The book follows R, a zombie with no memory of his past life and a conscious that battles with his innate need to feed on human flesh. His shuffling existence is changed irrevocably, however, when he experiences the memory of young man while feasting on his brain — and ends up rescuing the dead guy’s human girlfriend. This decision sparks a series of events that will change not only R and the girls’ life, but maybe the whole zombie-infested world.
Warm Bodies is an unbelievably sweet story, written beautifully. At times, it is equally charming, funny and sad.
The writing itself is impeccable, and at times, I found myself simply marveling over Marion’s gift for phrasing, with passages such as:
I am dead, but it’s not so bad.
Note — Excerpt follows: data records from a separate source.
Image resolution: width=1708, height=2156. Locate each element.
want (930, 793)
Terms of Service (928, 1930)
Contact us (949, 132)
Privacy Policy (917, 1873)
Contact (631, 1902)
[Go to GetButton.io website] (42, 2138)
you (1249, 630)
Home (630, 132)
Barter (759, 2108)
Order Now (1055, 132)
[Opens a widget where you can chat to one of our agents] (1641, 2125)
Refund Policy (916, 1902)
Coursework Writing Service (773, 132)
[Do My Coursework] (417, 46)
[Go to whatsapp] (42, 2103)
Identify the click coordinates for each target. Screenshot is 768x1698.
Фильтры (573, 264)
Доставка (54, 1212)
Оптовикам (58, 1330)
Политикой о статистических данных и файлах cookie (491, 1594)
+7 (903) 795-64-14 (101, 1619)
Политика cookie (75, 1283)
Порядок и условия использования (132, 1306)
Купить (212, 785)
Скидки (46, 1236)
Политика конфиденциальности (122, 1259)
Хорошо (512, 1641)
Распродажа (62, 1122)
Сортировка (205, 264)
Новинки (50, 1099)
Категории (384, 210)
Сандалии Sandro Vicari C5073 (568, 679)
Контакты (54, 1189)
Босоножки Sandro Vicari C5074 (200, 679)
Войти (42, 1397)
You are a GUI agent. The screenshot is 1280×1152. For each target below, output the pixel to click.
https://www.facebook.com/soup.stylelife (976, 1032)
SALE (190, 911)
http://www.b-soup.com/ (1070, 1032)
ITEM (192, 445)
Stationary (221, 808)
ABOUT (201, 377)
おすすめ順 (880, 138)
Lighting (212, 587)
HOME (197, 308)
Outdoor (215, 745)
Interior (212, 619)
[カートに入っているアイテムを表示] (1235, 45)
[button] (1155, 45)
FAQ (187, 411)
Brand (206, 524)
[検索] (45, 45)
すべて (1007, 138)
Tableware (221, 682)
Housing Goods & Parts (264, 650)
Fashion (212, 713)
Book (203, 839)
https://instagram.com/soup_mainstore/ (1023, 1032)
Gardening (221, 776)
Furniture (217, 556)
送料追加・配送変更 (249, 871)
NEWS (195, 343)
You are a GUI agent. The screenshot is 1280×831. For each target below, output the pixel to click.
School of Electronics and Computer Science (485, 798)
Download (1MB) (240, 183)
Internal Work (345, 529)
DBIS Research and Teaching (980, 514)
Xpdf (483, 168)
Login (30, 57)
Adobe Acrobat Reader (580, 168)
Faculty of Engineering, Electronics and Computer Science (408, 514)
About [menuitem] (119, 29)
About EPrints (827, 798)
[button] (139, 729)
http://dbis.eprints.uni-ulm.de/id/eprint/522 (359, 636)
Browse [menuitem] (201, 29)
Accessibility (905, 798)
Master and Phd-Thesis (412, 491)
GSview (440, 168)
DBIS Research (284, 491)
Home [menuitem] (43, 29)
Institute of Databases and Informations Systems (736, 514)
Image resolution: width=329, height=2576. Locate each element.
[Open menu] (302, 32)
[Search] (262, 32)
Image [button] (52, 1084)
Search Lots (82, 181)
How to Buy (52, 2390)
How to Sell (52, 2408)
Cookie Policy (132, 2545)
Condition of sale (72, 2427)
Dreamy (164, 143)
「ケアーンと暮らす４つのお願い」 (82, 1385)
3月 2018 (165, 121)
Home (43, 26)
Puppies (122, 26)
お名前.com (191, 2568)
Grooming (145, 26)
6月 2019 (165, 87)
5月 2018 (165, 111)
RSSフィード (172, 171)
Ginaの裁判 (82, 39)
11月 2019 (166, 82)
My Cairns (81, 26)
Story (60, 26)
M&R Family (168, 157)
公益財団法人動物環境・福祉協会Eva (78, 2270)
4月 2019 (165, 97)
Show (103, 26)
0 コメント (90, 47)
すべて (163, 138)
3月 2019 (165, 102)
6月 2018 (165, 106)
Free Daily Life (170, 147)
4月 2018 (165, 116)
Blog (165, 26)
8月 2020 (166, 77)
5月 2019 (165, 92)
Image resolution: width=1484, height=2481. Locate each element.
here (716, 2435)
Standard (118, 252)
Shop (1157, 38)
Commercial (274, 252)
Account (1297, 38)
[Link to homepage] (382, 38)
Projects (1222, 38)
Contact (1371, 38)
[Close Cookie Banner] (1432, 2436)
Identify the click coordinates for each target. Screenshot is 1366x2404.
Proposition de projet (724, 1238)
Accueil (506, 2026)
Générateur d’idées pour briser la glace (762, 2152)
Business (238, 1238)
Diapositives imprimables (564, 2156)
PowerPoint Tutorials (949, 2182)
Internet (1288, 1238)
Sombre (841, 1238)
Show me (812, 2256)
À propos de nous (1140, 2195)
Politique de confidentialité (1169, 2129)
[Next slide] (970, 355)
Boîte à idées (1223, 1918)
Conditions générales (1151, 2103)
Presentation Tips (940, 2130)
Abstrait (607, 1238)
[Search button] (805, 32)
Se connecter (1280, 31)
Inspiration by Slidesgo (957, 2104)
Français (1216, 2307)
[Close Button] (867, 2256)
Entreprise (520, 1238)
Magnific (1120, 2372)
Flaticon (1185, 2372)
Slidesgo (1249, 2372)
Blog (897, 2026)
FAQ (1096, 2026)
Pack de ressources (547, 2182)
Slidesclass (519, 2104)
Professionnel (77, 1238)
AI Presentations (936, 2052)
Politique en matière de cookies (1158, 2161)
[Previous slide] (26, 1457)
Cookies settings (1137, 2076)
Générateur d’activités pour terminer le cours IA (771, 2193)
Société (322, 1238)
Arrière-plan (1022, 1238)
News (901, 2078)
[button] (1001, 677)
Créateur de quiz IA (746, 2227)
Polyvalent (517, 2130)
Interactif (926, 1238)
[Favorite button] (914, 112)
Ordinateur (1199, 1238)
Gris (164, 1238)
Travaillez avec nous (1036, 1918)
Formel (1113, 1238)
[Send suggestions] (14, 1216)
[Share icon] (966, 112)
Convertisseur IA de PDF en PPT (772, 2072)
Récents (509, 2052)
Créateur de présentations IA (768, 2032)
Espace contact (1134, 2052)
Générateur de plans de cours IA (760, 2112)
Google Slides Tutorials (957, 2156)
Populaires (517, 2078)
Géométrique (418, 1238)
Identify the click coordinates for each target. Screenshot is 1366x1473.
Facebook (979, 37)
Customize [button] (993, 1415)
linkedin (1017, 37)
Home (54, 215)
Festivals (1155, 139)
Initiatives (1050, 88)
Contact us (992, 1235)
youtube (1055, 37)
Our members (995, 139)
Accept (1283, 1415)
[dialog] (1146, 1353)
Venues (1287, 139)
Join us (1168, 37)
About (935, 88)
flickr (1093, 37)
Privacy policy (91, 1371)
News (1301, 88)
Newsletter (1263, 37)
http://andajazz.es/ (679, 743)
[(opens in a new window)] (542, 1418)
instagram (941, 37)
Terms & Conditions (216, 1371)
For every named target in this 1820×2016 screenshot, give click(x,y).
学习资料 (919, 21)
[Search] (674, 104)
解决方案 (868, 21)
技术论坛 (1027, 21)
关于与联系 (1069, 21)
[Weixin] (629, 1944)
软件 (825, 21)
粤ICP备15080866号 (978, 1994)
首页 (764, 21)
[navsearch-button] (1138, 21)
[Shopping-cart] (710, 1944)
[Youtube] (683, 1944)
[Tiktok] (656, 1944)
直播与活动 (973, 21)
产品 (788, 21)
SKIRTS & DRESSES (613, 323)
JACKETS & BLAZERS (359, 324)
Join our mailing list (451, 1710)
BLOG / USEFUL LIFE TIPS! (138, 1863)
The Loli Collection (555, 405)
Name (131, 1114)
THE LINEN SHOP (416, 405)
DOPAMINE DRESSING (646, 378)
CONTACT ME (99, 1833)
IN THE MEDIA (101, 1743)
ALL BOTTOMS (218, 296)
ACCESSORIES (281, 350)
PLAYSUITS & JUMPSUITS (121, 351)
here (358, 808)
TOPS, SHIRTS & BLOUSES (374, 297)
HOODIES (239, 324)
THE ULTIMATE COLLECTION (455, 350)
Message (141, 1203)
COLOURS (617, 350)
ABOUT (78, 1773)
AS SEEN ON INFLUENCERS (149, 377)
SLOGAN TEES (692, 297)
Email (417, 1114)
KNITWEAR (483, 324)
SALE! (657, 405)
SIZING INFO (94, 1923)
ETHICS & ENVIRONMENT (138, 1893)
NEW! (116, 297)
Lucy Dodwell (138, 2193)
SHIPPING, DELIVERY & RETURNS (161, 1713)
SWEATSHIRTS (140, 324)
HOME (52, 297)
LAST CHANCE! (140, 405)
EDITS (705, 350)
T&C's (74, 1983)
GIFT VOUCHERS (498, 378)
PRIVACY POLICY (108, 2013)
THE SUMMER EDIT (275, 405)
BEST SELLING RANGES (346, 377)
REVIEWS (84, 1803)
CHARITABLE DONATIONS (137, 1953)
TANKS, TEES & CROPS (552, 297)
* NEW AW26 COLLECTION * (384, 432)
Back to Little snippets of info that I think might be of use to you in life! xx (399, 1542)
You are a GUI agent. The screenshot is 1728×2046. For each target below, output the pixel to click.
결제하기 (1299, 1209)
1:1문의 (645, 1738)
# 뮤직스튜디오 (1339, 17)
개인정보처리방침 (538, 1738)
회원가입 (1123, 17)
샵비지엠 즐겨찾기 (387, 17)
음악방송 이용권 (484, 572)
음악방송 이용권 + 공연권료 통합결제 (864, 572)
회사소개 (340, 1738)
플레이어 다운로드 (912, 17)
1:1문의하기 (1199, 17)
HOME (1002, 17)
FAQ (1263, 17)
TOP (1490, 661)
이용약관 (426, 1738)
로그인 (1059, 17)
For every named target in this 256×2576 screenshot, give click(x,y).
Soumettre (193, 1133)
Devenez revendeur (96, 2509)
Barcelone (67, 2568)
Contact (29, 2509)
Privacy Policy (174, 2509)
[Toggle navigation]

I’ve learned to live with it.
I long for exclamation marks, but I’m drowning in ellipses.
Likewise, Marion masterfully makes a character who feasts on human brains sympathetic and lovable. R is unlike any other hero I’ve encountered in fiction, and it’s delightful getting inside his head and following his determined steps towards something more. He’s not what you’d expect from a romantic lead or a hero, but that’s what makes his story all the more compelling.
Isaac Marion has shaken the foundation of what it means to write a story about love and a story about zombies. Warm Bodies is a genre all its own. Between the brilliant writing, characters with rooting for, unexpected twists and turns, and a heartwarming message, this book will have you cheering R along from start to finish.
Warm Bodies is in stores now, and is being adapted into a major motion picture from Summit Entertainment, starring Nicholas Hoult and Teresa Palmer.
Here is the official synopsis:
R is a young man with an existential crisis–he is a zombie. He shuffles through an America destroyed by war, social collapse, and the mindless hunger of his undead comrades, but he craves something more than blood and brains. He can speak just a few grunted syllables, but his inner life is deep, full of wonder and longing. He has no memories, no identity, and no pulse, but he has dreams.
After experiencing a teenage boy’s memories while consuming his brain, R makes an unexpected choice that begins a tense, awkward, and strangely sweet relationship with the victim’s human girlfriend. Julie is a blast of color in the otherwise dreary and gray landscape that surrounds R. His decision to protect her will transform not only R, but his fellow Dead, and perhaps their whole lifeless world.
Scary, funny, and surprisingly poignant, Warm Bodies is about being alive, being dead, and the blurry line in between.